A backdoor plan to thwart the electoral college

Some states try to ensure that the winner of popular vote becomes president.

June 16, 2006

Picture it: On election day in some future year, a presidential candidate ends up with the most popular votes but not enough electoral votes to win.

It's a repeat of the 2000 election in which one contender, Democrat Al Gore, took the majority of the national popular vote, while the other, Republican George W. Bush, clinched the most electoral college votes and, hence, the presidency.

But this time there's a twist: A bunch of states team up and give all their electoral college votes to the nationwide popular-vote winner, regardless of who won the most votes in their state. Then, the candidate who garners the most citizen votes in the country moves into the White House.

Legislative houses in Colorado and California have recently approved this plan, known as the National Popular Vote proposal, taking it partway to passage.

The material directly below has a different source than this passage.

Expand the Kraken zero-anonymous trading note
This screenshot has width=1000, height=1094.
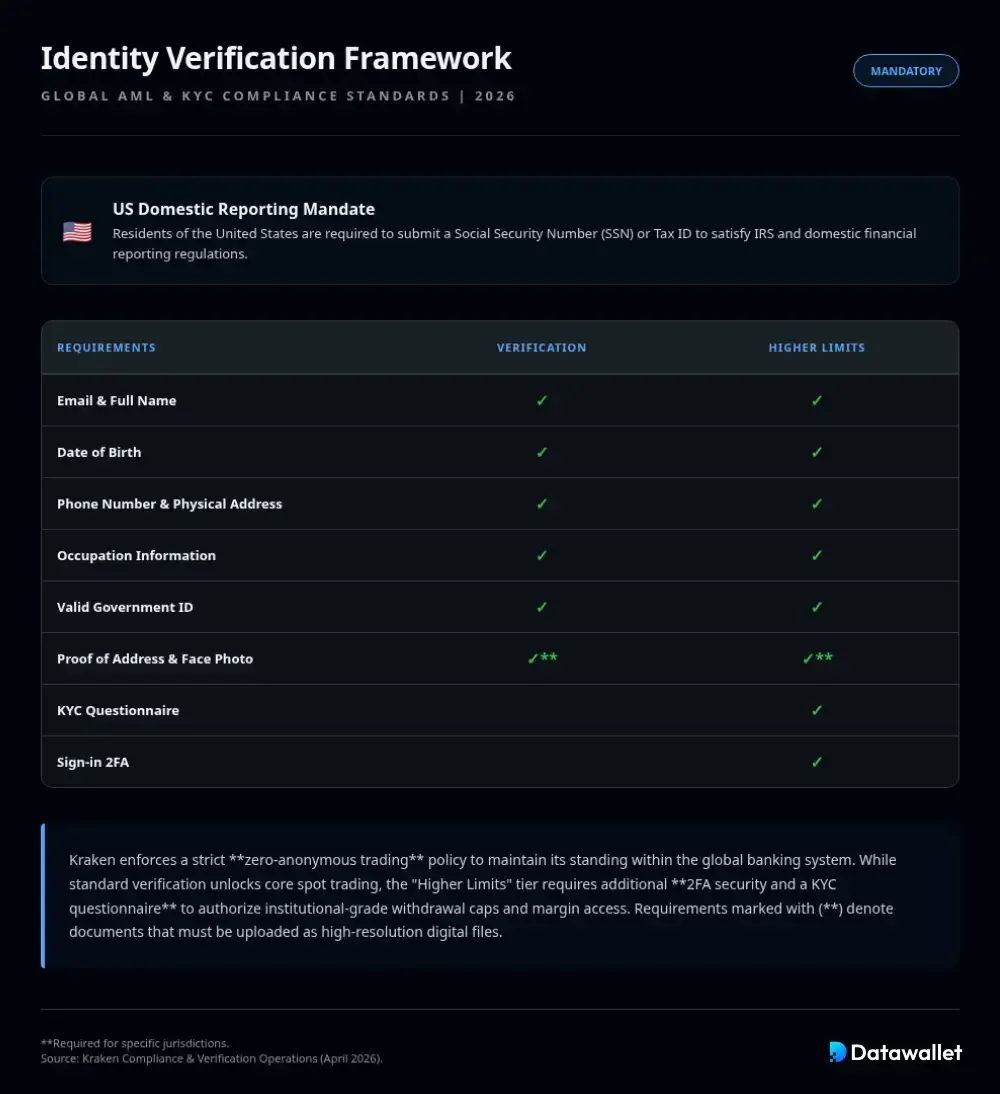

Other states, too, are exploring the idea of a binding compact among states that would oblige each of them to throw its electoral votes behind the national popular-vote winner.

At issue is the nation's presidential election system governed by the electoral college. Established by the US Constitution in 1787, the system has occasionally awarded the presidency to candidates who couldn't muster the most votes nationwide, as happened in 1824, 1876, 1888, and 2000.

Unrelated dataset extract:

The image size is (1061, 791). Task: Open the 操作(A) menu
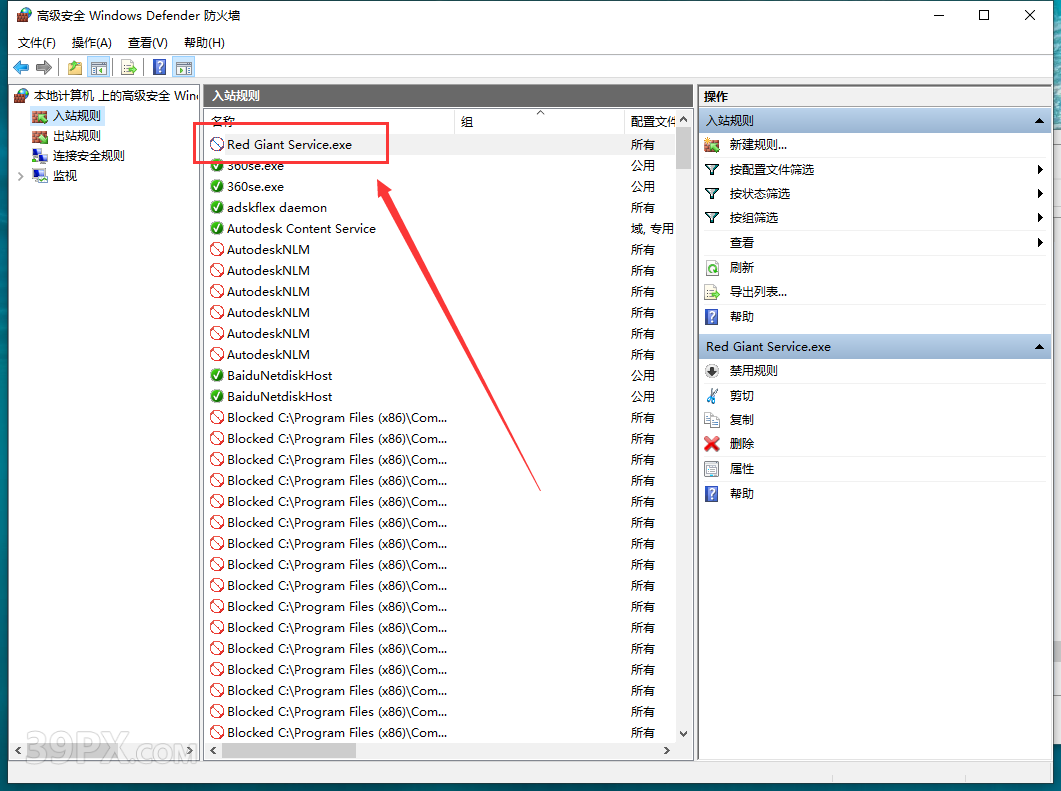pos(91,43)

While an amendment to the Constitution could change or eliminate the electoral college, battleground states and small states would probably oppose any change that would leave them with less influence. Indeed, since the system's inception, numerous efforts to amend it have been defeated.

Instead, reformers have turned to the interstate compact, saying it would be constitutional because agreements between states already exist.

The compact is designed to take effect only if states representing 270 electoral votes approve the compact legislation, giving those states majority control of the electoral college. The result: The "compact" group of states would be able to determine a presidential election.

The plan is supported by electoral reform activists and a bipartisan advisory group including former GOP Rep. John Anderson (a presidential candidate in 1980) and former Sen. Birch Bayh (D).

They say the compact would allow long-ignored states to get attention again in presidential campaigns. The current system has "just taken a lot of states off of the presidential map," complains Rob Richie, executive director of FairVote, a nonpartisan organization based in Maryland, which supports the compact.

The compact proposal passed the California Assembly on May 30 with all but one Republican opposing. It awaits a vote in the state Senate and, if it passes, approval or rejection by Gov. Arnold Schwarzenegger (R), who hasn't publicly expressed an opinion about it.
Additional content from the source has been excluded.